Three LCPS teachers from different backgrounds working different assignments have this in common: they are finalists in the search for LCPS Teacher of the Year for 2017-2018.
A panel of judges who interviewed each school’s Teacher of the Year on Wednesday named Maria Johnson of Banks Elementary School, Sabrina Martiello of Kinston High School and Jennifer McLawhorn of Pink Hill Elementary School as the three teachers who will continue in the competition.
“The quality of each Teacher of the Year chosen by our schools ensured that our three finalists would be an exceptional group,” said Robin Roberson, LCPS human resources director, who organizes the LCPS Teacher of the Year award process. “Any one of the three would be a strong representative of the direction the district is moving and the effort our teachers make on behalf of students.”
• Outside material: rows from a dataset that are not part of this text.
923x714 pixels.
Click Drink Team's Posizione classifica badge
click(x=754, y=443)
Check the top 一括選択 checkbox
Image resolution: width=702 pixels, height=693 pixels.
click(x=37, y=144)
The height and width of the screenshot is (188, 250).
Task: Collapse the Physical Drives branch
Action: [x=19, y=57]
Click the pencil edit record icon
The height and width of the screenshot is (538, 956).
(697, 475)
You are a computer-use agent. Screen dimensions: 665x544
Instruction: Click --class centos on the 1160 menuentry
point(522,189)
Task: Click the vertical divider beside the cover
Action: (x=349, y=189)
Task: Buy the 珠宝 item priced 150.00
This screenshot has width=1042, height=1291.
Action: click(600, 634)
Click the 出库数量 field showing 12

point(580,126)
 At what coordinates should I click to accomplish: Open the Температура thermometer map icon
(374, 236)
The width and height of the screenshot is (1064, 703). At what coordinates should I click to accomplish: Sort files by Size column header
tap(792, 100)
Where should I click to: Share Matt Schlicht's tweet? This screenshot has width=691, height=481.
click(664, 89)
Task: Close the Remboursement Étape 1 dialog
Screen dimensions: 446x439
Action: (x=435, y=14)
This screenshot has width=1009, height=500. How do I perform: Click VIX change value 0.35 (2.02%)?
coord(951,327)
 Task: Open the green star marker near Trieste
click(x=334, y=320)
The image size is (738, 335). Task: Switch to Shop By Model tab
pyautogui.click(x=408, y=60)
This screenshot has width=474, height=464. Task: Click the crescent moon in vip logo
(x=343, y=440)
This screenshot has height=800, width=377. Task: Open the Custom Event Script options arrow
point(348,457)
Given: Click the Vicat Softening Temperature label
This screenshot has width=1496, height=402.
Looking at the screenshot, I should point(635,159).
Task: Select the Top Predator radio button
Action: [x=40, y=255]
Johnson, a native of Kinston who grew up in Greenville, teaches kindergarten at Banks Elementary, where she joined the faculty in 2013. Previously, she taught first grade for a year in Littleton and was a student teacher at a primary school in Swadesi, South Africa, as part of a program offered through UNC-Wilmington, where Johnson graduated in 20011 with a bachelor of arts degree in elementary education.
She also holds a master of education degree in elementary education and a master’s of school administration degree, both from East Carolina University. At Banks, she is the school improvement team process manager and leader of a program that assists beginning teachers.
A strong proponent of digital learning, Johnson is a leader in related professional development and her students have given glimpses of their digital skills to the local school board, to school superintendents from the region and to former governor Bev Perdue, who recently toured Banks.
Martiello, a native of Florida, came to Kinston through the Teach for America program and stayed past her two-year commitment period to teach English at Kinston High, where she’s been for four years. She holds a bachelor of arts degree in English from the University of Florida.
She is a mentor teacher at KHS, a member of the school improvement team, yearbook advisor and active in a host of extracurricular activities at her school. She has coached women’s varsity soccer and tennis. She is the founder and advisor of Kinston Leadership Team, a summer leadership program active since 2014.
She is a leader of the district’s Literacy Design Collaborative, which develops resources for literacy instruction. She is scheduled to present from her work this summer at the Southern Regional Education Board’s College and Career Readiness Standards Networking Conference in Nashville, Tenn., and at the Southeast Education Alliance Foundation’s SEA Summit in Swansboro.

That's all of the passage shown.